Unstoppable stars Denzel Washington and Chris Pine as train engineers in rural Pennsylvania. This film was directed and written by Tony Scott. The film revolves around two train engineers who have to chase after a runaway train. This runaway train has the possibility of crashing into a very highly populated area thus killing thousands of people. Unstoppable can be compared to the movie Speed, because the entire film relies on the fact that a hero or protagonist has to stop a vehicle that has no breaks from destroying a populated area where that protagonist’s family resides. Usually in these types of films, not only is the protagonist at risk of getting killed, but there are people watching as the situation gets worse and worse and not taking the opportunity to offer helpful suggestions on how to avert the crisis at hand.
This film is the cliché that most disaster films live by and that’s a problem. Nothing unique comes from a disaster film anymore. Modern disaster films rely more on the actual disaster than how characters think or feel throughout the disaster. This film suffers the same fate. The characters of the film are cookie cutter. Both of the lead actors in the film don’t feel realistic. I don’t for one second believe the story they are telling and that’s the major problem of the film. I think if the actors to their time learning about their characters, it would come across as more believable. I was never truly worried about whether they would survive the film. This film doesn’t work because the acting comes across as stiff. The one positive of the film is that the film’s director made sure to pay attention to the technical aspects of engineering in relation to trains. The attention to detail with the mechanical aspects of how a train operates is astounding and allowed me to understand how real and severe a crisis they were facing was. I think if the film had given the actors time to develop the character they played the film wouldn’t be so weak.

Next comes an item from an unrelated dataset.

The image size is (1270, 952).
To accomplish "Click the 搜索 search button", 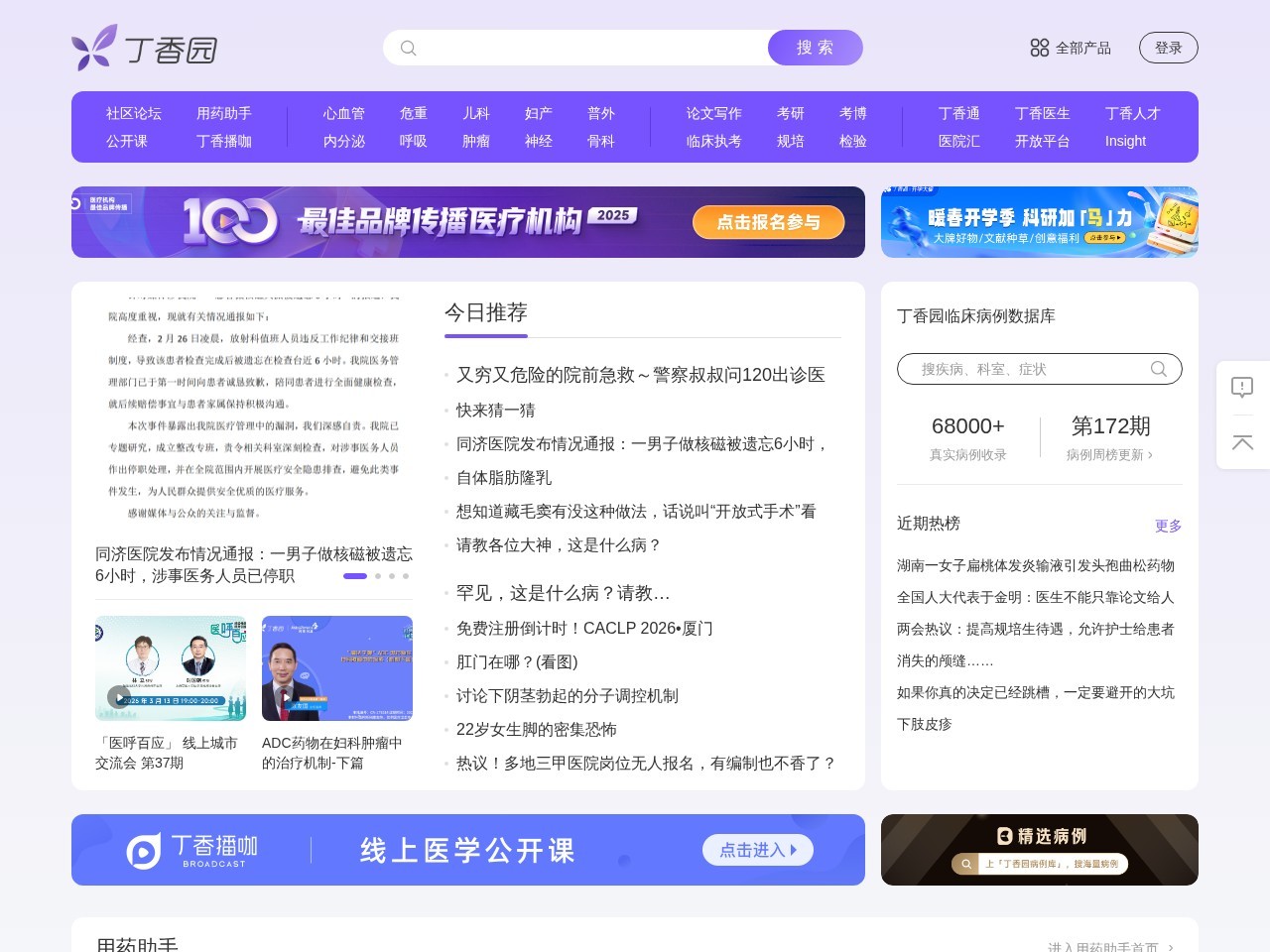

The only drama that takes place is between the train coordinator and the man behind the corporation about how to proceed with stopping the unmanned train. Even then those exchanges aren’t stimulating and need something to tonally match the pace of the film. The problem with this film is that although its well made, the only thing for the audience to invest in is a mechanical vehicle. This film is worth your time if you love trains and enjoy adrenaline fueled suspense.